---------- Records shown
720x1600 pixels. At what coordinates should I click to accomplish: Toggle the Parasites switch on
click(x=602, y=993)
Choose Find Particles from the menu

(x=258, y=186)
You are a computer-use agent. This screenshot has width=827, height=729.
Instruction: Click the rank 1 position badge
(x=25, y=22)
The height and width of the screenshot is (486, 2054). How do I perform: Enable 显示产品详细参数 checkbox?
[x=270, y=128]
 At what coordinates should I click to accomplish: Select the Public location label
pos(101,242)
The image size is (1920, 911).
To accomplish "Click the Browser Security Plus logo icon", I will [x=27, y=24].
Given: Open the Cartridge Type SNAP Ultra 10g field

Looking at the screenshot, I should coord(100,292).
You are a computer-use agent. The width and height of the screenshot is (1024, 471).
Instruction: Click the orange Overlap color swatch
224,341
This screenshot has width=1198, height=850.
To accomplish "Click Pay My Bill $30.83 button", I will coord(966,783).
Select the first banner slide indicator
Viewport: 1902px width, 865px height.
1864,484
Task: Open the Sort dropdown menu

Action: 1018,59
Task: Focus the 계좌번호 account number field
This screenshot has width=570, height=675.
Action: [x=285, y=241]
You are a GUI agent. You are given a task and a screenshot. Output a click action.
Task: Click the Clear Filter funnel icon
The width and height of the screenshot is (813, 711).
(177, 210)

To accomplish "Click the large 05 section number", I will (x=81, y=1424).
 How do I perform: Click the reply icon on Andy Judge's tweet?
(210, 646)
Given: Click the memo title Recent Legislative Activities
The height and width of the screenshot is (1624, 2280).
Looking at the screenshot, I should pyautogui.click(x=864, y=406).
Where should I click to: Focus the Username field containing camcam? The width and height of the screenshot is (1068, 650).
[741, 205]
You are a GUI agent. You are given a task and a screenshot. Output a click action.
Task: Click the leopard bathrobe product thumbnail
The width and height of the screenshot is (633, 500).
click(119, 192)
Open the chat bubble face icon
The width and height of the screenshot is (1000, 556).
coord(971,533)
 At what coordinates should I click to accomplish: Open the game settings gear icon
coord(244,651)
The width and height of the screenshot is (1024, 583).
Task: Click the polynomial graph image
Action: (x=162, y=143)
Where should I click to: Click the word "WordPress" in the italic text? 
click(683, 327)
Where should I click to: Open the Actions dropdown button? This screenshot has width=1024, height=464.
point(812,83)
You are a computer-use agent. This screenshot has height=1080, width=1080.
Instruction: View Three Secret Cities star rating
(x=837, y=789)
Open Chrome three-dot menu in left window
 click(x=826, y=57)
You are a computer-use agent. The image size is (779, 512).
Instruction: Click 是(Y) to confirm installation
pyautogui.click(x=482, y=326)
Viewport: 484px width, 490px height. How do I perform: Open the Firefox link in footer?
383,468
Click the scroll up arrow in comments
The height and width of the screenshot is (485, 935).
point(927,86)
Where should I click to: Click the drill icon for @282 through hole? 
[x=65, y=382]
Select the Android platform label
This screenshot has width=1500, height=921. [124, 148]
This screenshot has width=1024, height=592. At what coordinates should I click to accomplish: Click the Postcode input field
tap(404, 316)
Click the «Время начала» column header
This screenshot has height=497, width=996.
--------------------
Task brief
Could you retype each record exactly as it appears?

Solved exercise
720x1600 pixels. At what coordinates should I click to accomplish: Toggle the Parasites switch on
click(x=602, y=993)
Choose Find Particles from the menu

(x=258, y=186)
You are a computer-use agent. This screenshot has width=827, height=729.
Instruction: Click the rank 1 position badge
(x=25, y=22)
The height and width of the screenshot is (486, 2054). How do I perform: Enable 显示产品详细参数 checkbox?
[x=270, y=128]
 At what coordinates should I click to accomplish: Select the Public location label
pos(101,242)
The image size is (1920, 911).
To accomplish "Click the Browser Security Plus logo icon", I will [x=27, y=24].
Given: Open the Cartridge Type SNAP Ultra 10g field

Looking at the screenshot, I should coord(100,292).
You are a computer-use agent. The width and height of the screenshot is (1024, 471).
Instruction: Click the orange Overlap color swatch
224,341
This screenshot has width=1198, height=850.
To accomplish "Click Pay My Bill $30.83 button", I will coord(966,783).
Select the first banner slide indicator
Viewport: 1902px width, 865px height.
1864,484
Task: Open the Sort dropdown menu

Action: 1018,59
Task: Focus the 계좌번호 account number field
This screenshot has width=570, height=675.
Action: [x=285, y=241]
You are a GUI agent. You are given a task and a screenshot. Output a click action.
Task: Click the Clear Filter funnel icon
The width and height of the screenshot is (813, 711).
(177, 210)

To accomplish "Click the large 05 section number", I will (x=81, y=1424).
 How do I perform: Click the reply icon on Andy Judge's tweet?
(210, 646)
Given: Click the memo title Recent Legislative Activities
The height and width of the screenshot is (1624, 2280).
Looking at the screenshot, I should pyautogui.click(x=864, y=406).
Where should I click to: Focus the Username field containing camcam? The width and height of the screenshot is (1068, 650).
[741, 205]
You are a GUI agent. You are given a task and a screenshot. Output a click action.
Task: Click the leopard bathrobe product thumbnail
The width and height of the screenshot is (633, 500).
click(119, 192)
Open the chat bubble face icon
The width and height of the screenshot is (1000, 556).
coord(971,533)
 At what coordinates should I click to accomplish: Open the game settings gear icon
coord(244,651)
The width and height of the screenshot is (1024, 583).
Task: Click the polynomial graph image
Action: (x=162, y=143)
Where should I click to: Click the word "WordPress" in the italic text? 
click(683, 327)
Where should I click to: Open the Actions dropdown button? This screenshot has width=1024, height=464.
point(812,83)
You are a computer-use agent. This screenshot has height=1080, width=1080.
Instruction: View Three Secret Cities star rating
(x=837, y=789)
Open Chrome three-dot menu in left window
 click(x=826, y=57)
You are a computer-use agent. The image size is (779, 512).
Instruction: Click 是(Y) to confirm installation
pyautogui.click(x=482, y=326)
Viewport: 484px width, 490px height. How do I perform: Open the Firefox link in footer?
383,468
Click the scroll up arrow in comments
The height and width of the screenshot is (485, 935).
point(927,86)
Where should I click to: Click the drill icon for @282 through hole? 
[x=65, y=382]
Select the Android platform label
This screenshot has width=1500, height=921. [124, 148]
This screenshot has width=1024, height=592. At what coordinates should I click to accomplish: Click the Postcode input field
tap(404, 316)
Click the «Время начала» column header
This screenshot has height=497, width=996.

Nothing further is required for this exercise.